Moreover, it says that the government's statements that the information sought is necessary to protect against international terrorism or clandestine intelligence activities are presumptively relevant if the person they pertain to may be an individual in contact with a subject or agent of a foreign power. Presumptively relevant, that means they do not have to prove it. They do not have to show probable cause. This destroys the fourth amendment requirement for search and seizures.
Then you have the gag order. They cannot tell anybody about it. The Internet service provider or the library that is giving up all the information about what you read or who you talk to cannot tell you. You cannot move in court to quash it.
Section 505, national security letters which have been held unconstitutional by two courts so far do not even require a FISA court. It is an administrative proceeding. It is not even a proceeding; the FBI simply says they want it, and they can get it. This is like the writ of assistance the British granted in 1761 which this is very similar to. That started the American Revolution. But after the FBI gets the information, you can protest the gag order. You can say I want to be able to tell somebody about it, but you can only say that if you can show that revealing that information is not harmful to the national security or diplomatic relations, but the government's statement that it is conclusive, so the court is a cipher. The court cannot make any judgments. There is no evidence. The government's statement is conclusive.

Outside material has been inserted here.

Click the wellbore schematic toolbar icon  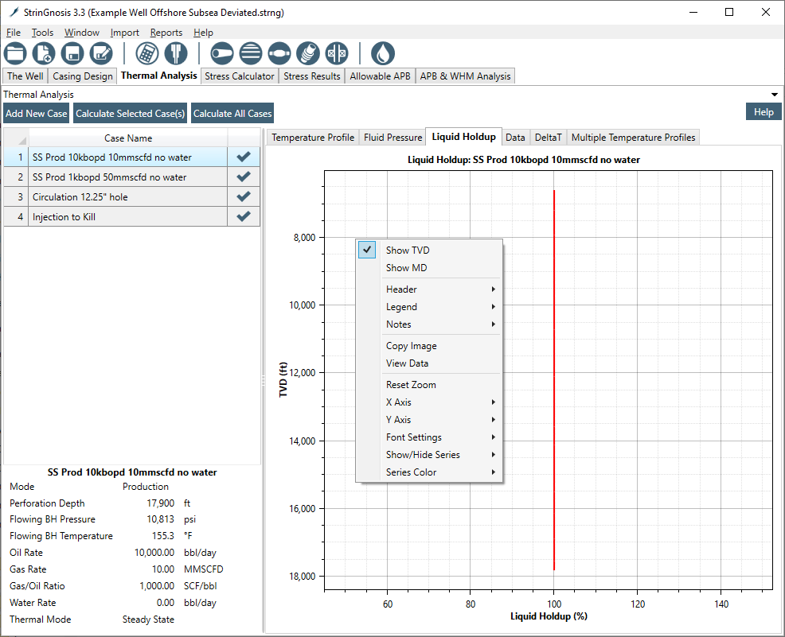[x=175, y=53]
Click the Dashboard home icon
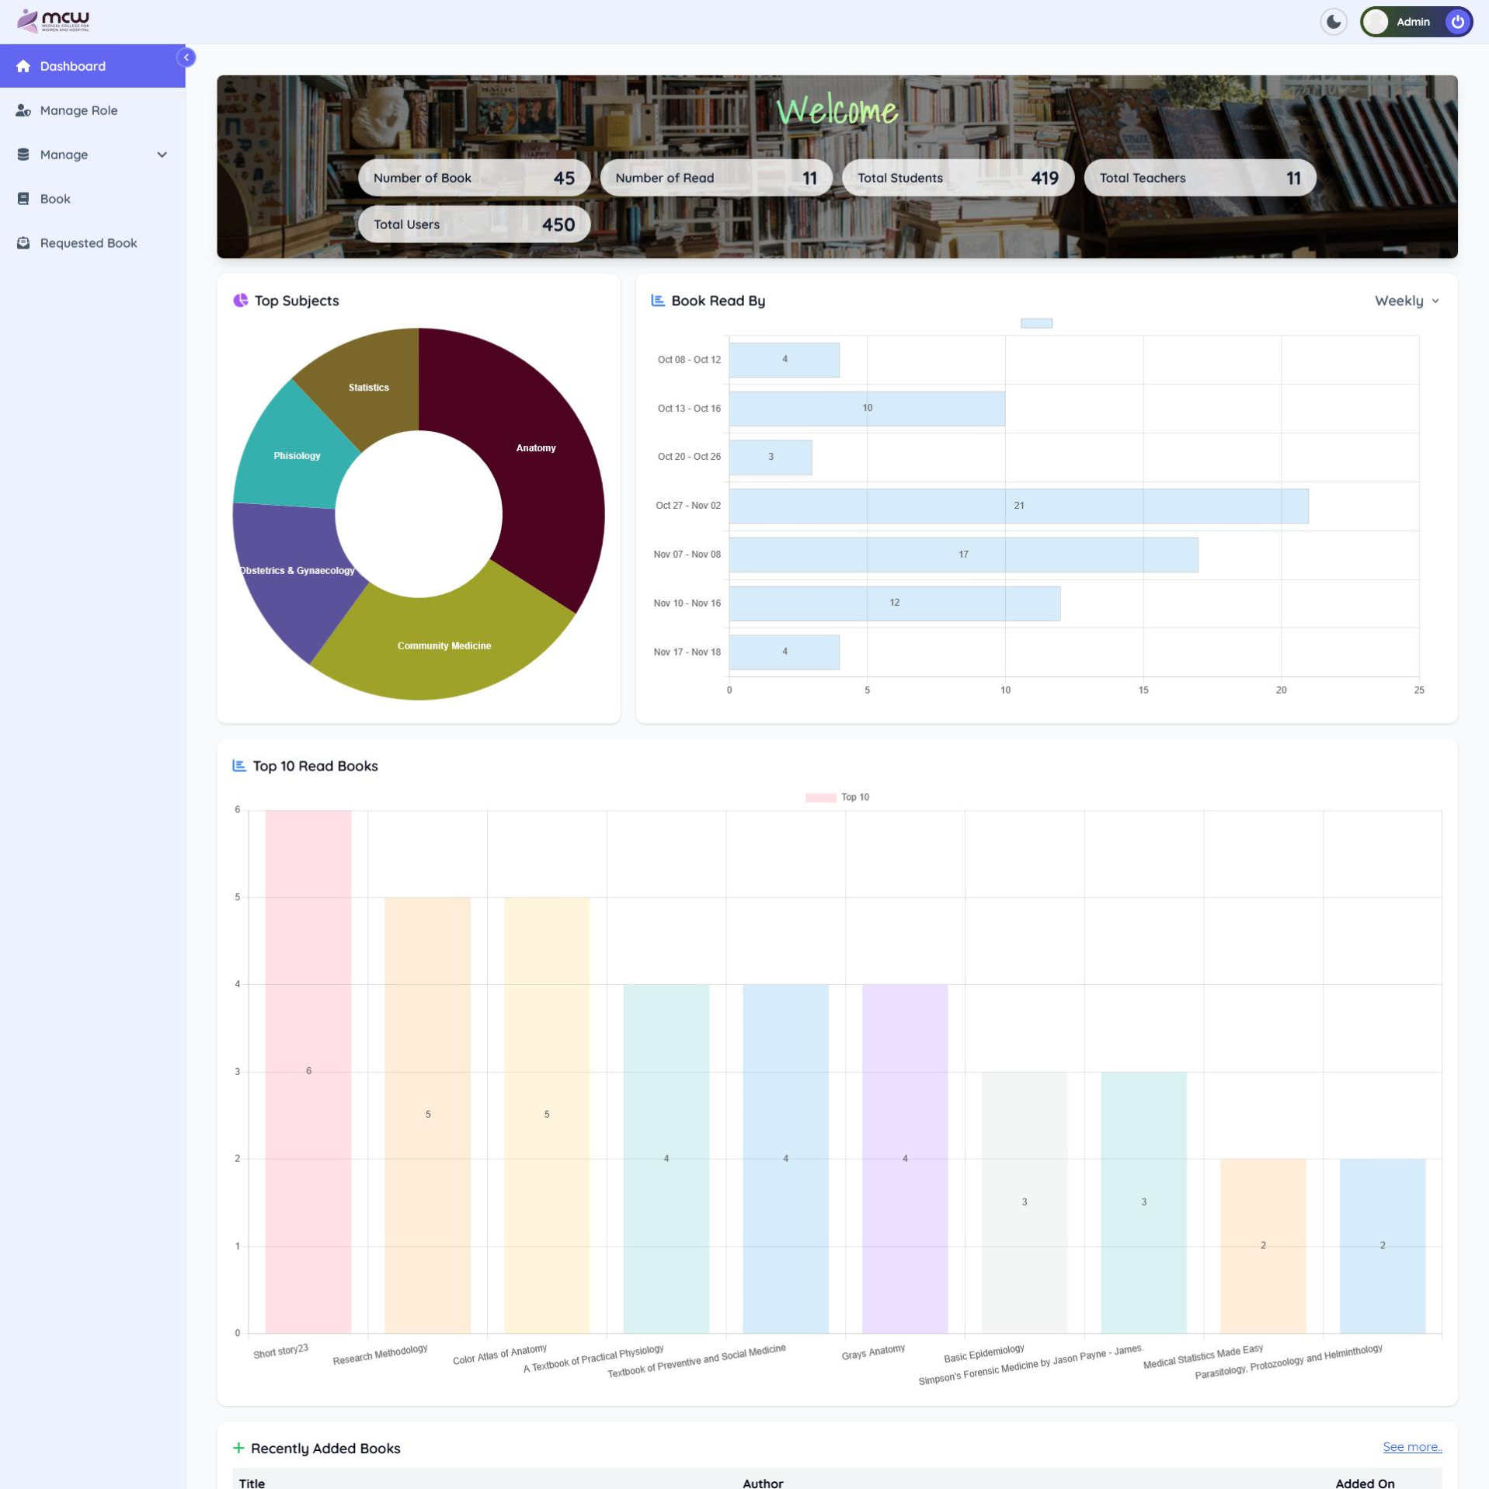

This does not protect liberty; this destroys liberty. We ought to have real protections for our liberty. We ought to have put some procedural safeguards on these powers such as our entire tradition demands. To pass this bill with no sunset of section 505, with no procedural safeguards on these very intrusive provisions is to disregard our entire history of ordered liberty. I very much urge defeat of this bill so we can do it properly after further consideration.